When working with Matan to translate stories for her kindergarten pupils, I had once made her laugh by inadvertently misreading mahlok – the word for “fish” – as mliok. Ever since, “Going fishing?” has been Matan’s standard refrain whenever she sees me heading in the direction of the kava hut, and when I come back late she will ask disapprovingly how many fish I’ve caught. So long as there are 300 other speakers of Matan’s language left alive who know the correct term for “kava”, this remains nothing more than a private joke. But if Matan’s two year-old daughter grew up to be last speaker of her language – and it’s possible she actually might, given the pressures on her tiny language community – one could imagine her as an old woman three-quarters of a century from now telling a visiting linguist that she wasn’t sure of the word for kava (women don’t drink it, or at least hadn’t in her youth) but that she vaguely recalled her mother referring to it as mahlok.
Now there were a couple of old men who insisted that the Sowa word for kava was séné, and a couple of others who insisted that it was milók. Perhaps the milók guys had indeed borrowed the word. Or maybe it was the séné folks who had succumbed to the influence of other languages – that word was suspiciously similar to the drink’s name in the language spoken today. Perhaps it was once a dialect difference, with thousands of speakers in the séné camp and thousands in the milók camp. Perhaps it was just one of those things that varied, like the way English people pronounce “scone”. Perhaps someone’s great-grandparents had once jokingly referred to kava as fish. With the whole language community now gone, there was no way of knowing. Sowa language had not merely fallen out of use, it was lying broken in pieces.
“Sowa was a nice, simple language,” the old man recalled. “When you ask a question, people today will say something like ‘O ba tegabis’ – ok, that’s good. In Sowa, the old men would just say ‘O’.”
“Maybe that’s just because they were old men?” I suggested. Had they been younger and more livelier, they might have been more verbose.
“Yes, maybe. What was the Sowa word for ‘good’ again?”

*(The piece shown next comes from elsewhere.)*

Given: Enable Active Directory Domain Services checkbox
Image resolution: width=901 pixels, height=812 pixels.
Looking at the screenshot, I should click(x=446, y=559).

“I’ve heard two words for it,” I said. “Awé and adwus.” I’d also heard atwus, but this was probably because local people today had inherited from their grandmothers – the ones who’d married into the community bringing its modern language, the language that had displaced Sowa – an inability to pronounce d at the end of a syllable. Their grandfathers, I suspected, had pronounced it without difficulty, although since nobody ever tape-recorded any of them, it was hard to know for sure. Once upon a time there was probably some subtle distinction between awé and adwus, like English “good” and “nice”. Now it was anybody’s guess which one was appropriate to use when. Some people insisted that “Good night” should be bóng awé, others insisted that it should be bóng adwus. I simply had to remember which old man preferred which version. It was probably fruitless to try and ascertain which was the true version, because their forefathers never used either phrase – wishing people “good night” was a habit introduced by Westerners. In the old days, people had other ways of taking their leave, rather than making positive remarks about the night, which in those days was black and full of demons and enemies and marauding wuk. Sowa language was like a time traveller from the past, frozen and then revived into a world in which it no longer fully fitted in.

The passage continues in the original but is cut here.